Eine weitere Schwierigkeit gesellt sich hinzu: Was ist überhaupt unter einem «Land» oder «Staat» zu verstehen, die eine Steueroase sein können? Denn viele der karibischen Inseln sind keine vollständig souveränen Staaten oder Länder, sondern stehen in einem Abhängigkeitsverhältnis zu politischen Großmächten. Oft Überbleibsel der Kolonialgeschichte fristen viele Inseln ein Dasein im Schatten ihrer alten Kolonialherren. Die britischen Überseegebiete, zu denen etwa die Kaiman Inseln oder die Britischen Jungferninseln zählen, haben zum Beispiel keine Befugnis, außenpolitische Entscheidungen alleine zu treffen. In anderen Bereichen können sie zwar formaljuristisch eigenständig Gesetze erlassen, praktisch aber nur so lange, wie London diese – zumindest stillschweigend – billigt.[25] Statt von Staaten oder Ländern zu sprechen, wäre es darum zutreffender den Begriff «Jurisdiktion» zu verwenden, der den Wirkungsraum einer Rechtsprechungskompetenz umschreibt.

* [Datenauszug]:
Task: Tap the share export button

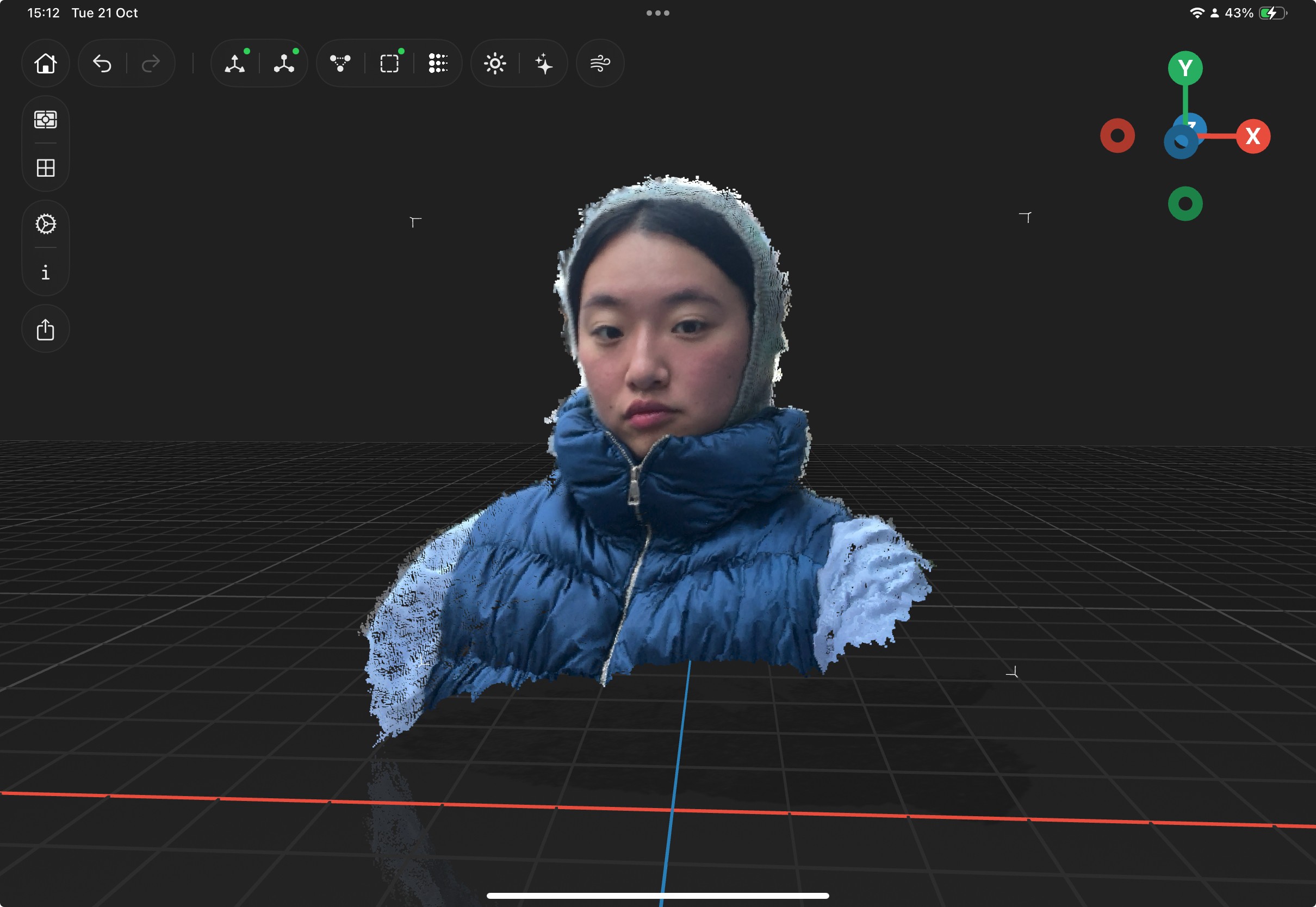Action: tap(46, 329)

* [Ziele]:
(A) Prüfe, ob diese Aussagen mit dem Text über Steueroasen übereinstimmen: (i) Die britischen Überseegebiete dürfen außenpolitische Entscheidungen alleine treffen. (ii) Zu den britischen Überseegebieten zählen etwa die Kaiman Inseln. (iii) Statt von Staaten oder Ländern zu sprechen, hält der Text den Begriff «Jurisdiktion» für zutreffender. Antworte jeweils mit Ja oder Nein und zitiere die entscheidenden Worte wörtlich.
(B) Führe bitte den Text über Steueroasen im Anschluss an seinen letzten Satz weiter.
Die Auflistung wird hier nicht gebraucht.

* [Lösungen]:
(A)
(i) Nein: „haben zum Beispiel keine Befugnis, außenpolitische Entscheidungen alleine zu treffen“
(ii) Ja: „zu denen etwa die Kaiman Inseln oder die Britischen Jungferninseln zählen“
(iii) Ja: „wäre es darum zutreffender den Begriff «Jurisdiktion» zu verwenden“

(B)
Doch schon lange vor der oben skizzierten Episode aus dem Jahr 2009 gab es massenhaft Wissenschaftler und internationale Organisationen, die Steueroasen untersucht haben und damit verbundene Probleme angehen wollten. Angefangen mit der Liste des International Bureau of Fiscal Documentation des Jahres 1977[26] bis zu einem Arbeitspapier des Internationalen Währungsfonds 2007[27] gab es mindestens elf unterschiedliche Listen von Steueroasen, Offshore-Finanzzentren oder Geldwäsche-Zentren.
«Steueroasen» nach dem Grad der Übereinstimmung verschiedener Listen
Wie man anhand der Zusammenstellung sieht, weichen die Listen deutlich voneinander ab. Von insgesamt 91 Ländern werden lediglich sieben von allen elf Listen als Steueroasen eingestuft. An der Steueroasenqualität der Bahamas, Bermudas, der Kaiman Inseln, Guernseys, Jerseys, Maltas und Panamas gibt es keine Zweifel. Die übrigen Länder hingegen sind umstrittener.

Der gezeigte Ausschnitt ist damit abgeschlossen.